21st-century English socialite and model

Lady Alice Louisa Lilly Manners (born 27 April 1995) is an English columnist, fashion model and socialite.

==Early life and education==
Lady Alice is the second child of David Manners, 11th Duke of Rutland and Emma Manners, Duchess of Rutland. She is an older sister of Charles Manners, Marquess of Granby and Lord Hugo Manners.

She attended Queen Margaret's School, York along with her two sisters, Lady Violet and Lady Eliza. After secondary school, Alice attended the Condé Nast College of Fashion and Design.

== Career ==
She worked as a personal shopper at Selfridges, as a stylist, and as a model. She is signed with Leni's Models agency, having posed for Bare Minerals, Matthew Williamson, and Ralph Lauren and having walked the runway for Dolce & Gabbana. She had placements with magazines including Vogue and Tatler, and a fashion diploma at the Conde Nast College.

She is also a writer, with her own fashion column in The Sunday Telegraph. She is a high-profile figure of the London social scene. She and her sisters, known for outlandish behaviour and partying, have been dubbed "the bad-Manners girls" and "no Manners sisters" by the press.

In 2017, Vanity Fair referred to Lady Alice Manners and her sisters as the "real-life Crawley sisters of London", drawing a comparison to the fictional aristocratic family from Downton Abbey.

==Personal life==
Reflecting on family celebrations, Lady Alice has described her father's 50th birthday party at Belvoir Castle as a particular highlight, recalling that guests wore 1920s attire and that the atmosphere evoked the castle's historic character.

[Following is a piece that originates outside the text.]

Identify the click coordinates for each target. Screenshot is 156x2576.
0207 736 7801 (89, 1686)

For her 18th birthday in 2013, Lady Alice's younger brothers, Charles Manners, Marquess of Granby, and Lord Hugo Manners, made a notable entrance on camels. Her grandmother, Roma Watkins, attended in a bellydancer costume, and family friend Gus Cameron, nephew of David Cameron, dressed as a sheikh.

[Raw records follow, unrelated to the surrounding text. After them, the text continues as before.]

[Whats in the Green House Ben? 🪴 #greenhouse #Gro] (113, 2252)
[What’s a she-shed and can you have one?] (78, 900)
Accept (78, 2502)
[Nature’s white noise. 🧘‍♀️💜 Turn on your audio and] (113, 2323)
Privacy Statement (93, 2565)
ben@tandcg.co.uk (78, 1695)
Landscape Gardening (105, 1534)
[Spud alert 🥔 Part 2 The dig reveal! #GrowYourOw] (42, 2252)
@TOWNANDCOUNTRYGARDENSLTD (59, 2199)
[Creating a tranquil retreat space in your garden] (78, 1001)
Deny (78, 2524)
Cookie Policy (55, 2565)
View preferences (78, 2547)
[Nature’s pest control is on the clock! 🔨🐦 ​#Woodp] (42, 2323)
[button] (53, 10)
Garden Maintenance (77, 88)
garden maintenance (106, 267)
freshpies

In 2015, Alice and her sisters faced complaints from neighbours about loud parties at their home in Fulham. One neighbour reportedly contacted the Duke of Rutland and the local council, and the police were called on at least one occasion.

In July 2016, she attended the Gentleman’s Journal summer party in Chelsea alongside her sister, Lady Violet Manners. Held during the Masterpiece London art fair, the event featured a performance by magician Archie Manners and drew a crowd of young figures from London’s social scene.

In 2020, Lady Alice was reported to be the long-term partner of Otis Ferry, the son of Bryan Ferry, and to be living with him at Belvoir Castle. It was reported that they both ended their relationship in 2022.

In November 2024, Alice participated in a demonstration in London, alongside her siblings and other individuals, including members of the aristocracy, opposing proposed changes to inheritance tax. The event included a march on Whitehall in support of British farmers that voiced concerns that the proposed reforms could impact the viability of family-run farms and rural estates.

In April 2025, Lady Alice celebrated her 30th birthday with a Midsummer Night’s Dream-themed event at Belvoir Castle, the family’s estate in Leicestershire. Joined by her sisters, Lady Eliza and Lady Violet, along with guests from British high society, the celebration featured elaborate floral decorations, theatrical costumes, and a banquet styled with natural motifs. The event reflected the Manners family's longstanding tradition of hosting social gatherings at the castle.

In June 2025, Lady Alice Manners served as a bridesmaid at the wedding of her elder sister, Violet, held at Belvoir Castle. She was joined by their sister, Lady Eliza Manners, and Devisha Kumari Singh.